There are several limitations to the present study and results should be interpreted with caution. The results may not be generalizable to all PWUD in Vancouver because VIDUS, ACCESS, and ARYS are not random samples. In addition, the phone interview requirements may have introduced some selection bias by missing more marginalized cohort participants who did not have access to phones. However, efforts to provide mobile phones to participants who did not have them may have mitigated the effects of this selection bias. Second, because the data were all self-reported there is a possibility that social desirability bias impacted the results due to the stigma attached to the examined topics (e.g., drug use and violence). Similarly, recall bias may have affected results, including in our sub-analysis examining changes in experiences of violence after the COVID-19 pandemic. In addition, interviews were conducted over a five-month period and individual participant responses may reflect different COVID-19-related restrictions and available supports.

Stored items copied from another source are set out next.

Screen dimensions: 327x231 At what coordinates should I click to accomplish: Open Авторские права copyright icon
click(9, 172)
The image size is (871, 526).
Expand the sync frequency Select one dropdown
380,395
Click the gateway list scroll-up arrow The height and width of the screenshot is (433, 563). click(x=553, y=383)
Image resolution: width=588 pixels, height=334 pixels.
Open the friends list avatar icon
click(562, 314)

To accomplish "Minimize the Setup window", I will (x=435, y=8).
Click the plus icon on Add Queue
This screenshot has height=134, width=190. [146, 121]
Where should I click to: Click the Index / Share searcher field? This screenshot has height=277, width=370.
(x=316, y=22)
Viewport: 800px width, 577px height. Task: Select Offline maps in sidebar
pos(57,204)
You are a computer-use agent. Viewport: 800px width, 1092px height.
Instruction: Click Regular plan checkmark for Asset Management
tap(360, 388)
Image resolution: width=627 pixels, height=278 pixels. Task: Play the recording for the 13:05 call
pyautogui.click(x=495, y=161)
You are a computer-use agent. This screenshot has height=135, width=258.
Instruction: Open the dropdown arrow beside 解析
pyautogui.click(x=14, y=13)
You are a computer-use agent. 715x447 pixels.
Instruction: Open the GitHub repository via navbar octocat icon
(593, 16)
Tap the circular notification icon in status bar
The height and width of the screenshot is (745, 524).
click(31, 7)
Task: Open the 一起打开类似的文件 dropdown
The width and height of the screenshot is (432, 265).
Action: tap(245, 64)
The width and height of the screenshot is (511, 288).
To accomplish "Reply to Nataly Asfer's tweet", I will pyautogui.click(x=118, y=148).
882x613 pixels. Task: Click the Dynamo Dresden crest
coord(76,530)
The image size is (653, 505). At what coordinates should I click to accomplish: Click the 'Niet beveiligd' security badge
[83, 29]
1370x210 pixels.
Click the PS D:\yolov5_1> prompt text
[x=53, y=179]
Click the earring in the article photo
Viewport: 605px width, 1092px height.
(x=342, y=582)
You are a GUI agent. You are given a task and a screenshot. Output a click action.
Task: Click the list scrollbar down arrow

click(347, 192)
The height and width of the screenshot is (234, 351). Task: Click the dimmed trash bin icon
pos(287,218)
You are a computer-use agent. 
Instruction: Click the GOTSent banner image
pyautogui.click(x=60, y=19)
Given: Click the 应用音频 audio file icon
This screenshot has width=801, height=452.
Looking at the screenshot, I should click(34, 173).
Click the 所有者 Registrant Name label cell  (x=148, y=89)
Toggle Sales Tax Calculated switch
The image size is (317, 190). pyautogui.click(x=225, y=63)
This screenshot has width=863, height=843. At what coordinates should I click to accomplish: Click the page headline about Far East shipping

Also, as 102 (22.9%) men and 92 (31.9%) women were interviewed in July or August 2020, there is a chance that some of their experiences of violence in the past six months may have referred to pre-pandemic periods. Our gender-based analysis of violence is limited because transgender and other non-binary participants were excluded due to low participant counts, a population that is known to experience high rates of violence. Finally, future research should examine disaggregated COVID-19 income support data to better understand the impacts of the different types of income support.

Conclusion

In summary, we found that approximately a fifth of PWUD in our sample experienced physical or sexual violence during the first few months of the COVID-19 pandemic in Vancouver, B.C., Canada. We found that a large proportion of participants who previously experienced violence reported an intensification of violence during COVID-19. This was true for more women than men, underscoring a need for targeted measures that account for gender differences during emergency response, and more broadly, to address violence in this population. The current study highlights that reducing reliance on high-risk income sources and improving workplace safety may be key to reduce exposure to violence among PWUD. This study adds to previous literature that has identified the critical need to address economic conditions and dangerous environmental circumstances created by criminalization of drug use that expose PWUD to violence.